Click-target data
####################

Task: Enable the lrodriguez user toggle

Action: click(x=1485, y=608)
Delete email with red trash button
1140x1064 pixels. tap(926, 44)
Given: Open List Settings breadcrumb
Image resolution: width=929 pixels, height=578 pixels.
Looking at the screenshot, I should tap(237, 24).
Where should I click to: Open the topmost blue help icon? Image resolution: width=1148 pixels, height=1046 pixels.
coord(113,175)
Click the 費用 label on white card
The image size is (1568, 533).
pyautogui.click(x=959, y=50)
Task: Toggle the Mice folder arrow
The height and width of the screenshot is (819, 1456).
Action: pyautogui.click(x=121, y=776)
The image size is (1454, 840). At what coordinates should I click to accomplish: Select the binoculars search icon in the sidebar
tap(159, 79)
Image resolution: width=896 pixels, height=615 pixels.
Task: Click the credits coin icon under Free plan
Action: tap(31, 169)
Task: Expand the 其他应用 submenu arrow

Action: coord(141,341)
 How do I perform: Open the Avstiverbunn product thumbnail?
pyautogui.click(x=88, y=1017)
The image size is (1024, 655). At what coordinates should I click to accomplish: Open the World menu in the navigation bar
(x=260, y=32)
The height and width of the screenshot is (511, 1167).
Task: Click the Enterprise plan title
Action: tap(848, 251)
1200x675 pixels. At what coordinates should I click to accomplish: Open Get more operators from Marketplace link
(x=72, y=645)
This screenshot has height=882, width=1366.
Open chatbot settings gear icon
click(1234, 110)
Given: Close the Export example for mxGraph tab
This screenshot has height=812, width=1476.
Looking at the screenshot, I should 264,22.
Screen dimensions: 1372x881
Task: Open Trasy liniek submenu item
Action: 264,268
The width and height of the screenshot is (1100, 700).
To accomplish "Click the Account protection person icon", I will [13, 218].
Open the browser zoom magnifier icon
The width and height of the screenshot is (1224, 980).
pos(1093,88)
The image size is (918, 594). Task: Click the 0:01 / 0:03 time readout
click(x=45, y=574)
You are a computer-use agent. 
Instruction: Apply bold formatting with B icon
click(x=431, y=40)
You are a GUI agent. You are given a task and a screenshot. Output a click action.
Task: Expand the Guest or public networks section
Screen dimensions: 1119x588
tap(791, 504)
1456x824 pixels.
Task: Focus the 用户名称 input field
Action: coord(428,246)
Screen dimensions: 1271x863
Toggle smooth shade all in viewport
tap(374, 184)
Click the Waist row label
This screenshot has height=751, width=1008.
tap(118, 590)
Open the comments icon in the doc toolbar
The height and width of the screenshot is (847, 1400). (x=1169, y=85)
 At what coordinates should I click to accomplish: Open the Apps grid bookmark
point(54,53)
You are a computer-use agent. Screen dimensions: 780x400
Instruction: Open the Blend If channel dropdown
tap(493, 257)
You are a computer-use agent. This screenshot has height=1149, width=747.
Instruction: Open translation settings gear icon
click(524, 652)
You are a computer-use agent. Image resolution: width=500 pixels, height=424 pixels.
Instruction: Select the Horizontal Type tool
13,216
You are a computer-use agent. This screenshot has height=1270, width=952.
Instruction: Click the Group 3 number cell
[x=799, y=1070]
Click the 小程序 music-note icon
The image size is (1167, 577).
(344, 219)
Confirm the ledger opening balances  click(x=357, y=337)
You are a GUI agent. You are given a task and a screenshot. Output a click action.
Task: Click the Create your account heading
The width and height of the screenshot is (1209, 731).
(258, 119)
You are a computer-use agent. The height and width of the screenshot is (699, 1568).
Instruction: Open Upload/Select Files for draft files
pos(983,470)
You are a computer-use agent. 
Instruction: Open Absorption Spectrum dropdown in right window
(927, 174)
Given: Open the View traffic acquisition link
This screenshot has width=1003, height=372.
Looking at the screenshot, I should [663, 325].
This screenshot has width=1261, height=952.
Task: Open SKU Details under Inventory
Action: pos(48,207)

####################

What is asked
Retype the part of the entries that opens with the line containing "Given: Open List Settings breadcrumb" and closes with the line containing "Action: pyautogui.click(x=121, y=776)", keeping every line exactly as it appears.

Complete answer
Given: Open List Settings breadcrumb
Image resolution: width=929 pixels, height=578 pixels.
Looking at the screenshot, I should tap(237, 24).
Where should I click to: Open the topmost blue help icon? Image resolution: width=1148 pixels, height=1046 pixels.
coord(113,175)
Click the 費用 label on white card
The image size is (1568, 533).
pyautogui.click(x=959, y=50)
Task: Toggle the Mice folder arrow
The height and width of the screenshot is (819, 1456).
Action: pyautogui.click(x=121, y=776)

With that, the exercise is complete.